[What is required]: In the records that follow, find each line with the word "agent" and copy it.

□ □ □ □ □ □ □

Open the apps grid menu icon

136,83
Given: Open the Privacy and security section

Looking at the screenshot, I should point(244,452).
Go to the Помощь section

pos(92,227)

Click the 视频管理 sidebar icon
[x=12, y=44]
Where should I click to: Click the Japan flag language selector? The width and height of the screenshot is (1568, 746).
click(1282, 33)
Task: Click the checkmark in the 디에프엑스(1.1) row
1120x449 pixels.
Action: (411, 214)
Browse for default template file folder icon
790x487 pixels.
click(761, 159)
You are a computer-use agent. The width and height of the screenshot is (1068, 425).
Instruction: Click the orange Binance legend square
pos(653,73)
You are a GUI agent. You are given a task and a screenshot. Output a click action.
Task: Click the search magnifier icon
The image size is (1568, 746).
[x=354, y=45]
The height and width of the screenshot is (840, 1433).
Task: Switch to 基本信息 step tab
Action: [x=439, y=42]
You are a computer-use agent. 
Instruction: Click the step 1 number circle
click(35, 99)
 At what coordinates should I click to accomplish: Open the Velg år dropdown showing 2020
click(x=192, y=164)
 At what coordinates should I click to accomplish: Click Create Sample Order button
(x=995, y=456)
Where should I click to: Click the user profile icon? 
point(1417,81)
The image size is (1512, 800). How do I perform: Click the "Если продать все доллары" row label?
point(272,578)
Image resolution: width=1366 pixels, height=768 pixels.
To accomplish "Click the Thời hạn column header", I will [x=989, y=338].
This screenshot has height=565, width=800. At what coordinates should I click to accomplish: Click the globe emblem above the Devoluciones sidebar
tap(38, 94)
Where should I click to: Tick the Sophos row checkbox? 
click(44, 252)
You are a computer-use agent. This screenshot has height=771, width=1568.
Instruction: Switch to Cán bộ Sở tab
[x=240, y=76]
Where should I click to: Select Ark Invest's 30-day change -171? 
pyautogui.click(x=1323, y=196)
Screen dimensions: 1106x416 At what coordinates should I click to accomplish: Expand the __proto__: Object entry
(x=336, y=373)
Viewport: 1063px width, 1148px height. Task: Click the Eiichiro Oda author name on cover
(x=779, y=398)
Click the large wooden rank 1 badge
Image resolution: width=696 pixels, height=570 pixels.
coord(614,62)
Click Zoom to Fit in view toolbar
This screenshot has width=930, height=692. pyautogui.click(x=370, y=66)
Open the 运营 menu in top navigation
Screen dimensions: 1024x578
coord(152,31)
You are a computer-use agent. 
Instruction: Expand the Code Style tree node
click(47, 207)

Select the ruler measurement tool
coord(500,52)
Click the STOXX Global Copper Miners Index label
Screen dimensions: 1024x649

□ □ □ □ □ □ □

[Completed exercise]:
You are a computer-use agent. The width and height of the screenshot is (1068, 425).
You are a GUI agent. You are given a task and a screenshot. Output a click action.
You are a computer-use agent. 
You are a computer-use agent. This screenshot has height=771, width=1568.
You are a computer-use agent. 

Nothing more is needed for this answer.